You are a Linux systems administrator and security engineer. Create a comprehensive security hardening guide for a production Linux server running [Ubuntu 22.04/RHEL 9/Amazon Linux 2]. Server purpose: [web server/database server/bastion host]. Hardening checklist with exact commands: 1) User and Access Management — disable root SSH login, configure sudo, implement key-based auth only, set password complexity, 2) SSH Hardening — sshd_config best practices, fail2ban configuration, 3) Firewall — ufw/iptables/nftables rules for this server type, 4) Kernel Hardening — sysctl parameters for network security and memory protection, 5) Service Minimization — how to audit and disable unnecessary services, 6) File System Security — AIDE integrity monitoring, immutable flags on critical files, noexec mounts, 7) Log Management — auditd rules, logrotate, centralized logging setup, 8) Patch Management — unattended upgrades setup, 9) Compliance — CIS Benchmark Level 1 items specific to this OS. Include a before/after security score estimation using Lynis.

You are a distributed systems architect. Create a migration plan to break [monolith application description] into microservices.

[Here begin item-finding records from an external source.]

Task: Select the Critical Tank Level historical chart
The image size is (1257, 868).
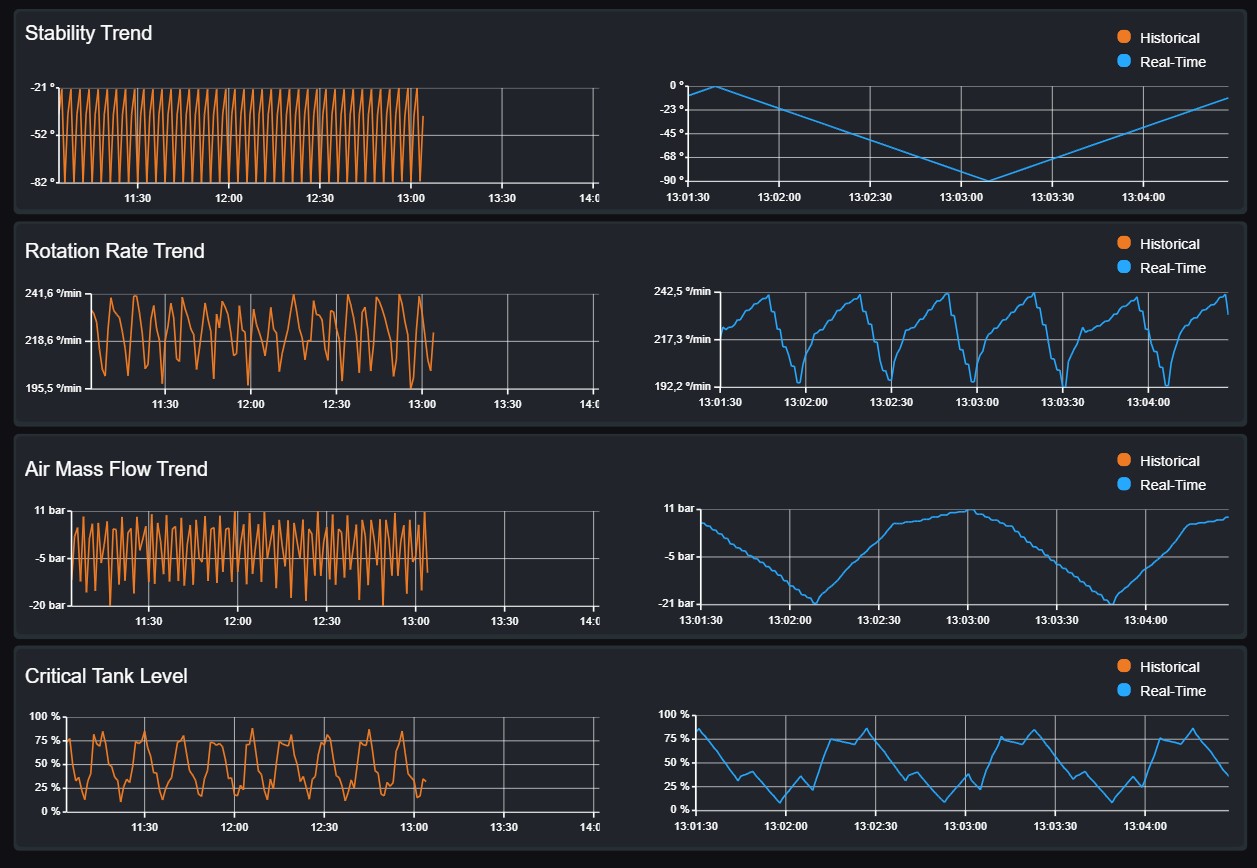Action: [240, 764]
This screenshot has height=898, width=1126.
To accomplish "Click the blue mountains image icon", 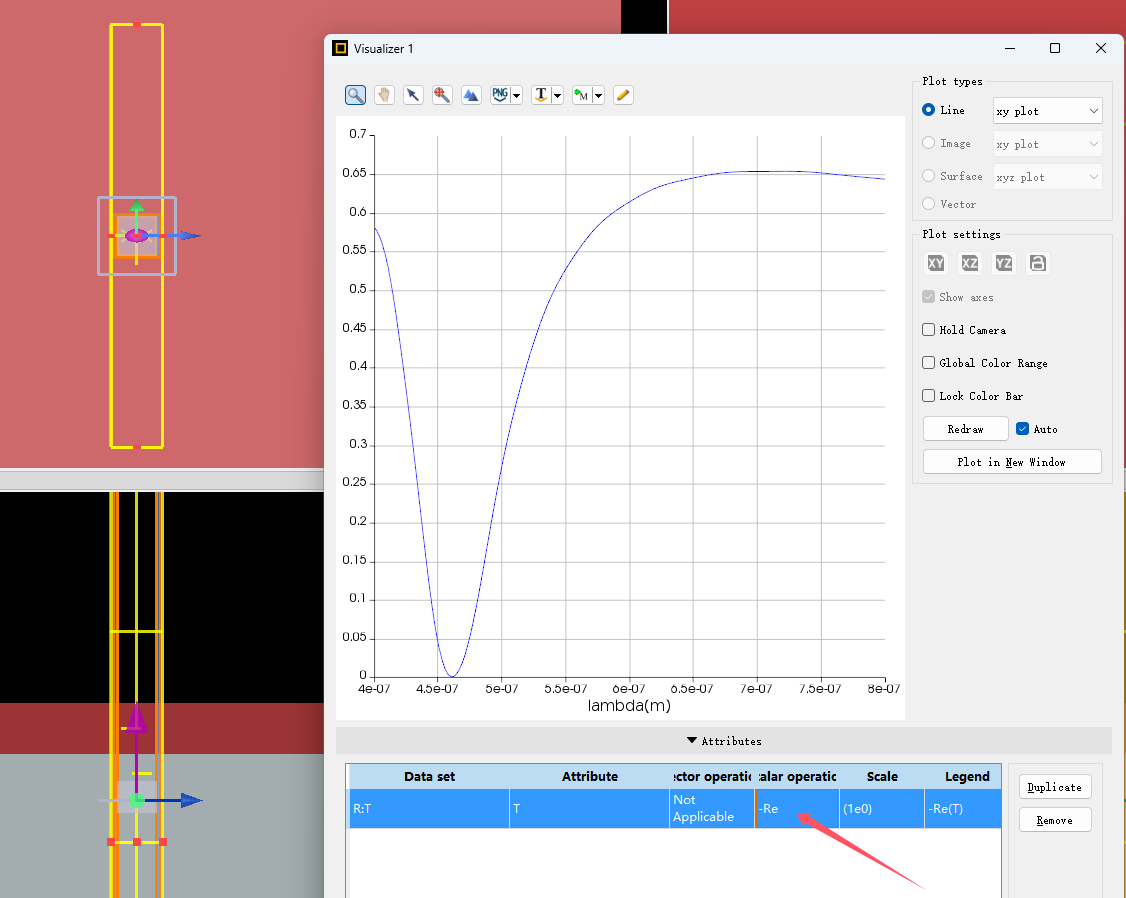I will click(x=471, y=95).
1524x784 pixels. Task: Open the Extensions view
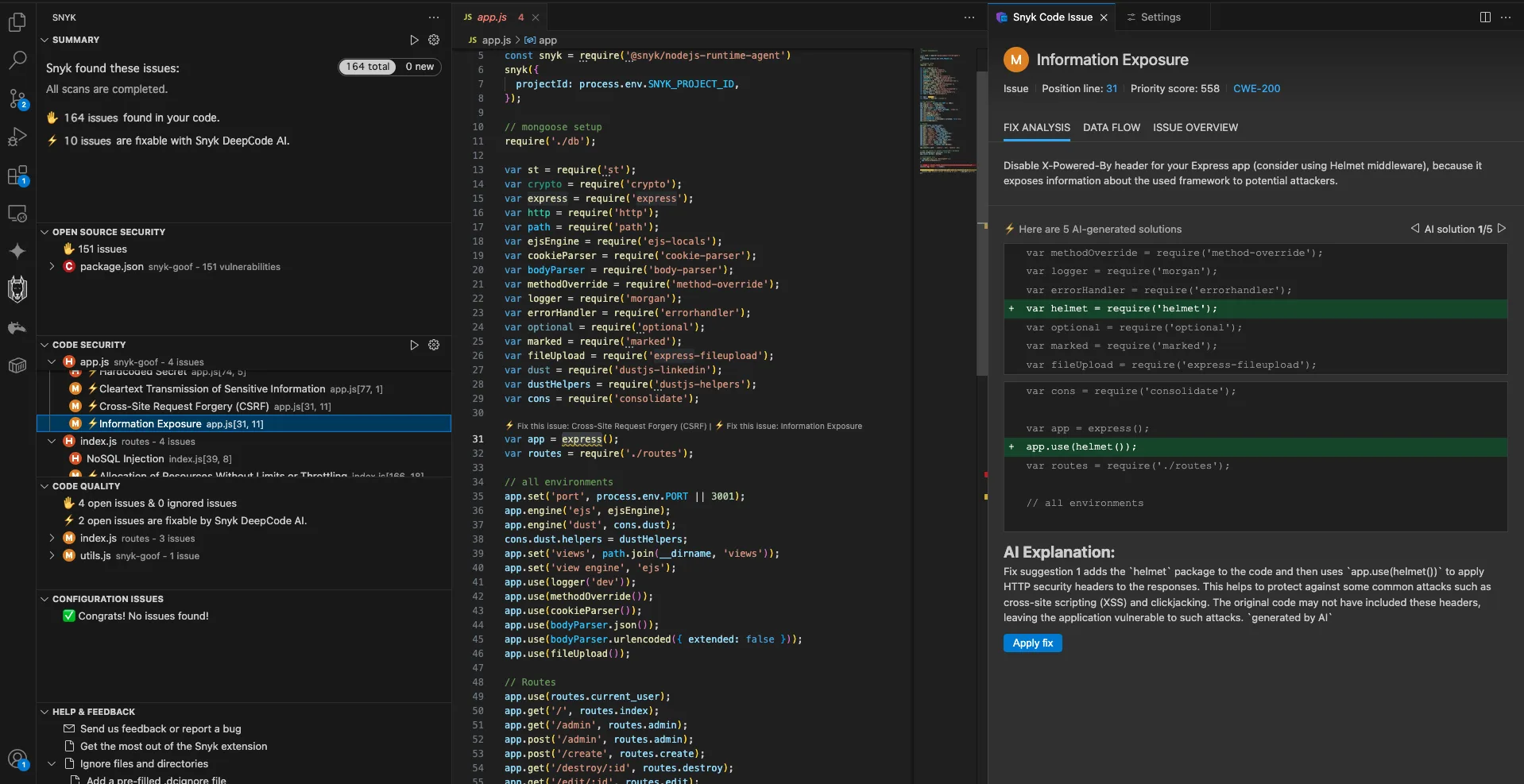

Team: [X engineers]. Timeline: [X months]. Current stack: [describe]. Target architecture goals: [scalability/team autonomy/deployment independence]. Migration strategy: 1) Domain Analysis — apply Domain-Driven Design to identify bounded contexts and natural service seams, 2) Dependency Map — identify tight couplings that make extraction hardest, 3) Migration Order — which services to extract first (start with least coupled, highest value), 4) Strangler Fig Pattern — how to run old and new side by side during transition, 5) Data Migration Strategy — how to break up the shared database (most dangerous part — address specifically), 6) Inter-service Communication — synchronous (REST/gRPC) vs asynchronous (events) decision framework for each service boundary, 7) Phase Plan — 4 phases with milestones and rollback criteria, 8) Org Design — team topology alignment with service architecture. Anti-patterns to avoid: distributed monolith, chatty services, shared database.

You are an SRE lead. Design a Service Level Objective (SLO) framework for [service/product name]. Service description: [what it does, who uses it, business criticality]. Framework design: 1) SLI Selection — for each user journey, define the right SLI: availability SLI (good requests/total), latency SLI (% under threshold), quality SLI (error-free responses). Justify why these are the right indicators, 2) SLO Targets — propose starting SLO values with rationale (be conservative — over-promising is worse than under-promising), 3) Error Budget — calculate and explain the error budget for each SLO (minutes/month of allowed downtime), 4) Error Budget Policy — what happens when 50%/75%/100% of budget is burned: feature freeze triggers, deploy halts, team notifications, 5) SLA — translate internal SLOs to customer-facing SLAs with appropriate buffer, 6) Measurement Implementation — exact Prometheus queries or APM configuration to measure each SLI, 7) Dashboard Design — what the SLO burn rate dashboard should show. Current uptime: [X nines]. Customer expectations: [describe].